The first day was the best day for me. God confirmed different things in my heart and revealed to me in a greater measure what He is calling me to. I don't fully understand it yet but I say yes to Him. Mostly, I felt a greater call to intercession. If I want to know Him, I need to spend time with Him in the secret place. Intercession is a place of aligning my heart with His heart. It's hearing what's on His heart and praying it back to Him. Full agreement and partnership. It astounds me that the Uncreated God who sits enthroned in glory wants to partner with weak humans. Thank you Jesus for making this possible!

The weekend was filled with encounter, confirmation, major sleep deprivation, lack of food and 12,000 - 15,000 people worshipping God. So wonderful and so difficult all at the same time!

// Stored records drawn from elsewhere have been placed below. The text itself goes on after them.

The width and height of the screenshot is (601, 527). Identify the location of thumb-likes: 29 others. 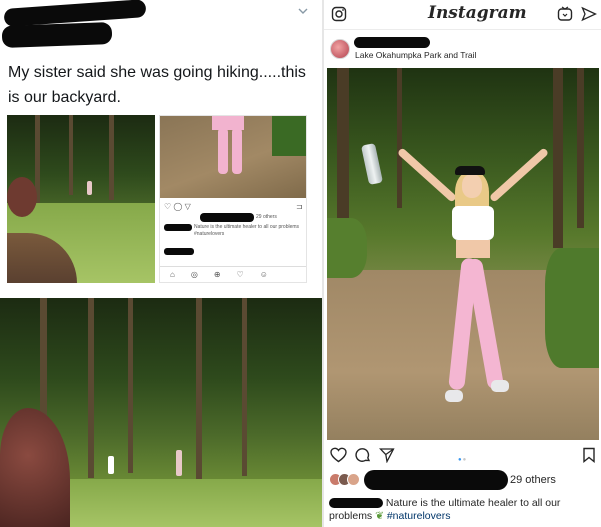
(266, 217).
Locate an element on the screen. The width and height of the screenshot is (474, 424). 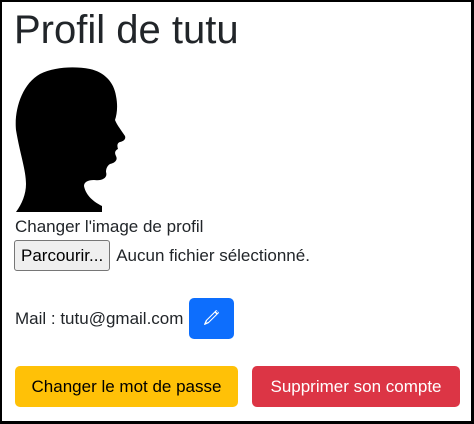
avatar-silhouette-icon is located at coordinates (70, 139).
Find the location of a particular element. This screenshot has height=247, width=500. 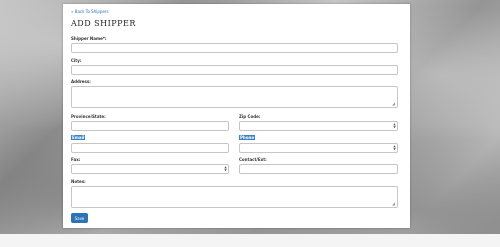

notes-textarea: ◢ is located at coordinates (234, 197).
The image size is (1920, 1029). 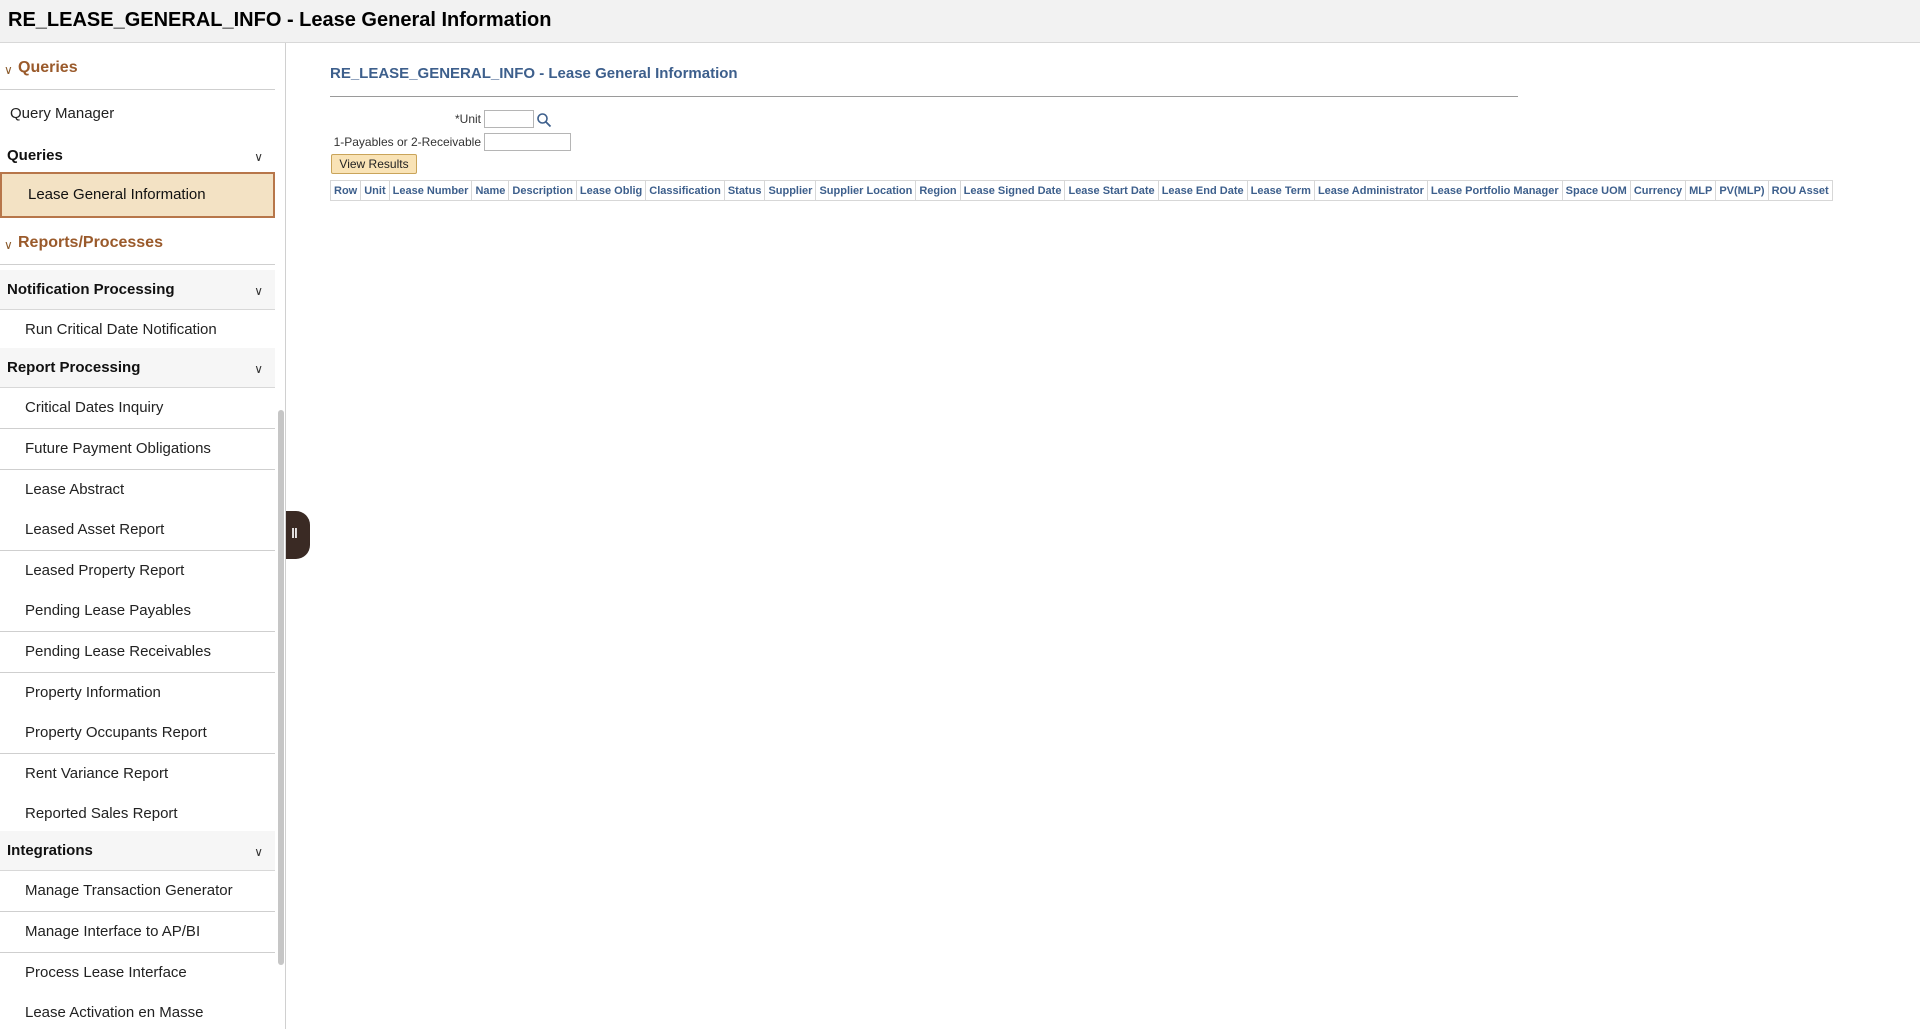 What do you see at coordinates (114, 1012) in the screenshot?
I see `sidebar-item-label: Lease Activation en Masse` at bounding box center [114, 1012].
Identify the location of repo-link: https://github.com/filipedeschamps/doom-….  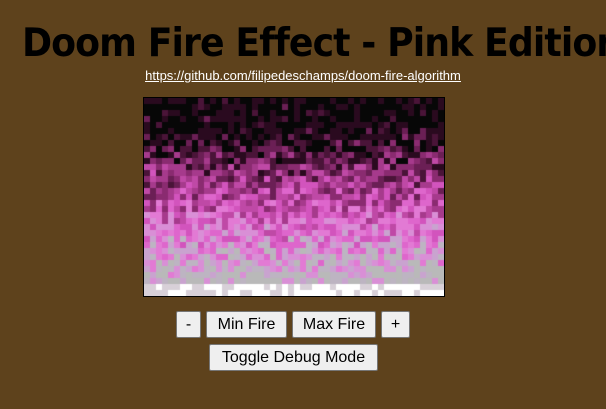
(303, 76).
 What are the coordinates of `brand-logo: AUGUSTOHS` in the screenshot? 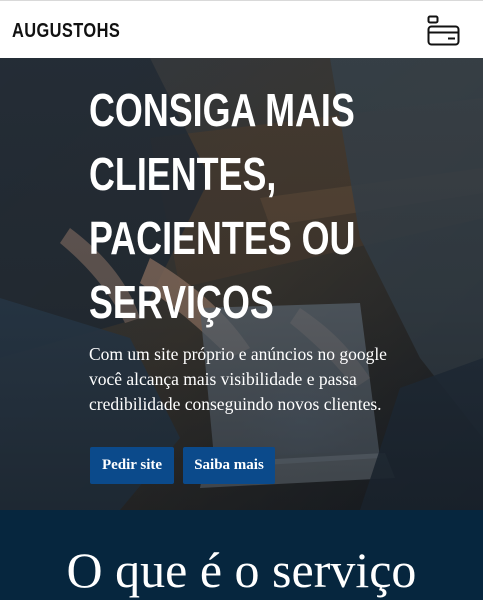 It's located at (66, 32).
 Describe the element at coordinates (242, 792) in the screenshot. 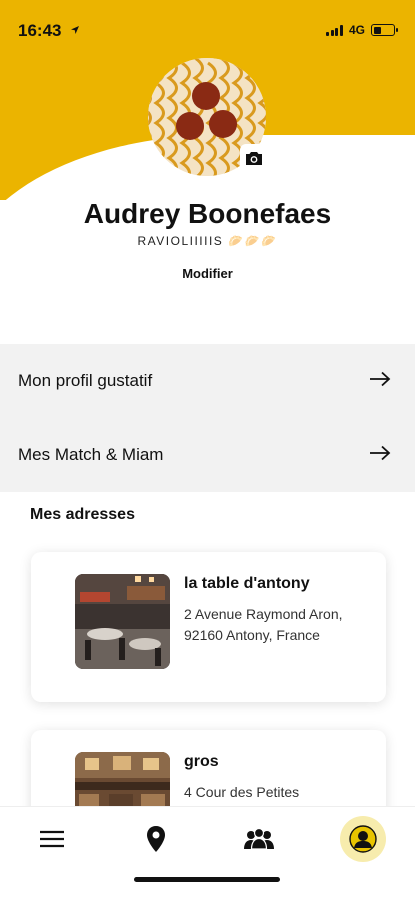

I see `restaurant-address: 4 Cour des Petites` at that location.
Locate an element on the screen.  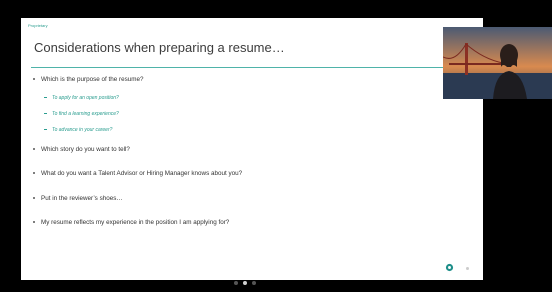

I am so excited to be back home in Winnipeg. Yes, in Kansas City the weather was so mild that we were walking around in short sleeves and some even went as far was wearing shorts and sandals...and when I got home there was a foot of snow and it was actual winter weather... but I'm still so excited to be here. I missed my sister, Shane, Shaun and family so much, the people at Sanctuary, and my home. I love it here!

Welcome to 2007.
My desire is to fall more and more in love with Jesus by revelation of who He is.
To be faithful in what He's calling me to.
To know this love that passes knowledge.
To love others the way that I love myself, which only comes from knowing the love of God.

Thank you for all your prayers over this past weekend!